Baking during the summer is a rare event and as the autumn approaches and the weather starts to change, I begin to look forward to being able to produce that first loaf of bread, the first batch of scones, fairy cakes, tray bakes and biscuits. I also get to wear my baking ‘uniform’ which is adorned with the accolades from Mud and the Mudlets – as you can see, they know what side their bread is buttered on.
The howling wind and driving rain, together with Mud having to get up at stupid ‘o’clock to go down to Head Office, oh and let’s not forget Muds’ old phone which managed to switch itself back on and sounded its’ irritating alarm ring tone at precisely the same moment that the new phone did, all conspired to make sure that it wasn’t only Mud who was wide awake before the birds. Then try as I might I couldn’t get back to sleep for worrying about Mud driving in what were appalling conditions and so I was feeling some what jaded this morning..
The wind and rain also prevented any form of gardening and the laundry was back to waiting for space to appear on the over stove rack. So I decided that today would be a bread making day and that I’d make the Mudlets a treat for their tea and so at 10am I began the process of making Yorkshire Tea cakes.
I love making the tea cakes, as the mixture makes a nice dough which kneads really easily and produces a lovely, fluffy texture once cooked. This is the recipe I have used for around 20 years or so and which never fails:
- 1lb/450g Strong white flour,
- 1 tsp salt
- 2 oz caster sugar
- 7g of dried yeast (I use the fast action which doesn’t need to be activated with milk or water and can be added directly to the dry ingredients)
- 1 oz butter or margarine (the recipe actually calls for lard but I prefer to use butter or margarine and it doesn’t seem to affect the finished product at all)
- 1/2 pint/300ml hand-hot milk and water mix (I tend to do a 50/50 mix of the two)
- 2 oz currants or sultanas
- Milk to brush the tops with
- Sift the flour and salt into a large bowl, stir in the sugar and rub in the fat (which ever type you’ve decided to use).
- Sprinkle on the dried yeast, stir in and then add the milk and water.
- Combine the wet and dry ingredients thoroughly and then tip onto a floured side.
- At this point the dough will look quite rough.
- Knead the dough for a full 10 minutes until it looks smooth and feels softer. Another test to see if the dough is ready is to gently press a finger into the top to make an indent (being careful not to break the outer layer) and if it springs back quickly, then the dough is ready for proving.
NB: It is important to ensure that you knead for the full 10 minutes (or longer if necessary), as skimping at this stage will affect the end result and you will end up with a much heavier teacake. You can see from the montage that even at 5 minutes, although the dough was looking much smoother, it was still very, very sticky.

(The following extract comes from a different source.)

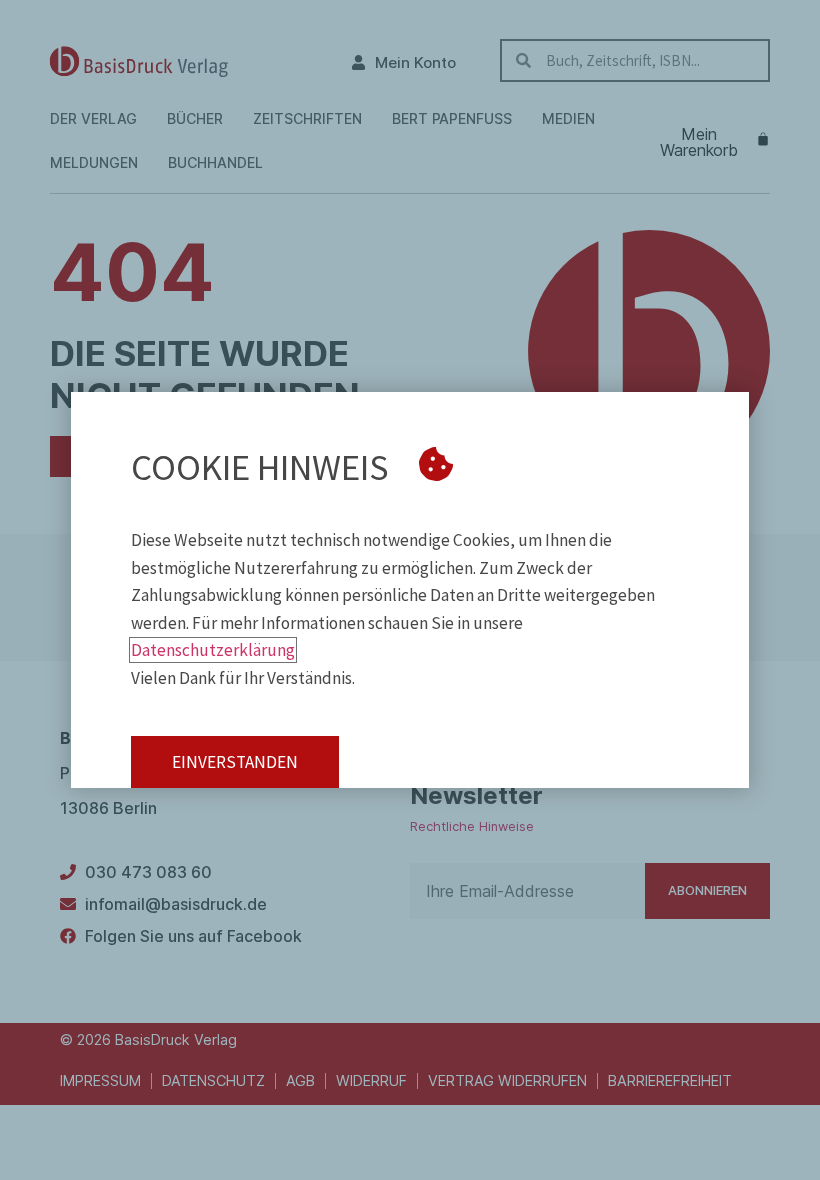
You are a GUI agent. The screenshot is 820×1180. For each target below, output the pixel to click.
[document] (410, 590)
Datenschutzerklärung (213, 650)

- Apply a light coat of oil to the inside of a large, clean bowl (this will prevent the dough sticking during the proving) and then gently place your kneaded dough into the bottom of the bowl.
- Cover the bowl with a piece of cling film to prevent it drying out and put the bowl in a warm place out of draughts and leave to double in size which should take about 1 hour.
- Once proved, tip the dough onto a clean work top and knock back until the dough feels firm again. It won’t take long. “Knock back” means exactly what it says – punch the dough!
- Now work the currants/sultanas into the dough (not as easy as it sounds because a bit of the fruit will be determined to escape).
- Divide the dough into up to 12 sections, depending on how big you want your teacakes. I find 10 – 12 gives a good size bun without being either too big or too small.
- Shape the sections into rounds, place onto a lightly floured baking tray and brush with a little milk.
- Cover with clingfilm and leave for another 40 minutes before baking in a preheated oven for 20-25 minutes at 200C/425F/Gas 7 (but do remember to remove the clingfilm first please)
Don’t worry if the film appears to have stuck to the tops a little, as a gentle tug will release the film and the teacakes will be fine.
The teacakes are ready once the tops area a lovely golden brown colour and a hollow sound is heard if the bottom of them is gently tapped. Allow to cool on a wire rack and then enjoy. The Mudlets love these as is but I prefer to butter mine when slightly warm. Alternatively you could use a basic white icing to make them into sticky buns.